Doktoru sadece bir kişinin iki dakika yanına girebileceğini söylediğinde Anne Şövalye ile göz göze geldik. Oğul vs koca. Can vs canan. Kaynana-gelin çekişmesinin en can alıcı noktasındaydık. Kapıdan da olsa görmüştüm, Şövalye’yi. İyiydi ya, iyi olduğunu bilmek bana yeterdi. Siz girin dememe kalmadan ‘eşi girsin’ dedi kaynanam. Kıyamam. Annem olsa çoktaan kimseye sormadan, kimseyle bakışmadan dalmıştı bile odaya. Hemen yeşilleri takıp, hijyenik jeller sürünüp sıra sıra perdelerle çevrilmiş salonun sonunda yatan Şövalye’nin yanına gittim.

Şövalye beyaz ince boruların geçtiği termal bir örtünün altında her tarafı bağlanmış ve her tarafına iğnelere takılarak yatmıştı. Uykuluydu. "Çok iyi görünüyorsun. Geçmiş olsun. Ağrın var mı çok?” diye sordum. Yarı baygın durumdaki Şövalye soruma cevaben saçlarının yerinde olup olmadığını sordu.

Biz aşağıda öldük öldük dirildik. Yemişim saçlarını. Yani narkozdan ayılırken bunları diyorsa bunları düşünerek gitti kesin ameliyata.
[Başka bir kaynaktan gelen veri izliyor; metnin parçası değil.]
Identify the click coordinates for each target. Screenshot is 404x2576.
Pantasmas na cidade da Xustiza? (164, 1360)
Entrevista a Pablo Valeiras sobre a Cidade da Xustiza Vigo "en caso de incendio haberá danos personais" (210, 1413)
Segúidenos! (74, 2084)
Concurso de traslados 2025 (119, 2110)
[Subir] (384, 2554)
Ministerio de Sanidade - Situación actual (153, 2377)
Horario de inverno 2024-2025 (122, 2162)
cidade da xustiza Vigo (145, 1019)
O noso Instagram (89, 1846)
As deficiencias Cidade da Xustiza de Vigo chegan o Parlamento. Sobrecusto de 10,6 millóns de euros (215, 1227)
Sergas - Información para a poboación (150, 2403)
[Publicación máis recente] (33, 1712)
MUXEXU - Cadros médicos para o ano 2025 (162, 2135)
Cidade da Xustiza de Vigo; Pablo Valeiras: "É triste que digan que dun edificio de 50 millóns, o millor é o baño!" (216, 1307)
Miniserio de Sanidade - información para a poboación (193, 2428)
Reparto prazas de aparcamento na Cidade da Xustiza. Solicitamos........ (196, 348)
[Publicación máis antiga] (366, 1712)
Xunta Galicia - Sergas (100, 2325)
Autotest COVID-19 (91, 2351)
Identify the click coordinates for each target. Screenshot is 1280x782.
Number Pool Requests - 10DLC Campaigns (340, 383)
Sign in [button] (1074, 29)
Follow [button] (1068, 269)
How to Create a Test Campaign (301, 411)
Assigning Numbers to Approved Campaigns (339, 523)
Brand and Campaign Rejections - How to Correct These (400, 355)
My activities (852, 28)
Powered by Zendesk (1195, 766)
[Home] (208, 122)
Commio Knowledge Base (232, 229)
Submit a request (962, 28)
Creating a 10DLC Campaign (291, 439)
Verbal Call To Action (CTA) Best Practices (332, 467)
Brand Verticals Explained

Sanki lepiska saçları vardı da gitti diye endişe edicez. Adama da kızılmaz ki şu ortamda. Töbe töbe.

-Duruyor tatlım. Hatta neredeyse hiç traş etmemişler.
-Saat kaç?
-Dört.
-Temizlemişler mi?
-Evet, bir şey kalmamış. İyi huyluya benziyormuş zaten tahmin ettikleri gibi.
-Sen iyi misin?
-Ben çok iyiyim. Sen de iyi ol.

Bir yandan hafıza yerinde mi diye ufaktan yoklamak istedim.

-Çok mu seviyorum?
-Ben?
-Hayır, ben.

-Şapti miymiş?
-Sen?
-Hayır, sen.

Tamam. Günlük tekerlemelerimizi hatırlıyor, oyunu aynen oynuyor. İyi bari.
Şu meşhur unutkanlığı da belki böylece düzelmişti ama onu test edecek ortam yoktu. İki dakika ziyaret sürem çabucak doldu.

1 yorum:

Adsız dedi ki...

Gozyasartici bi yazi olmus. Senden yazar olur kizim, hadi bakiyim basla kitap olayina!
Tekrar tekrar gecmis olsun bu arada.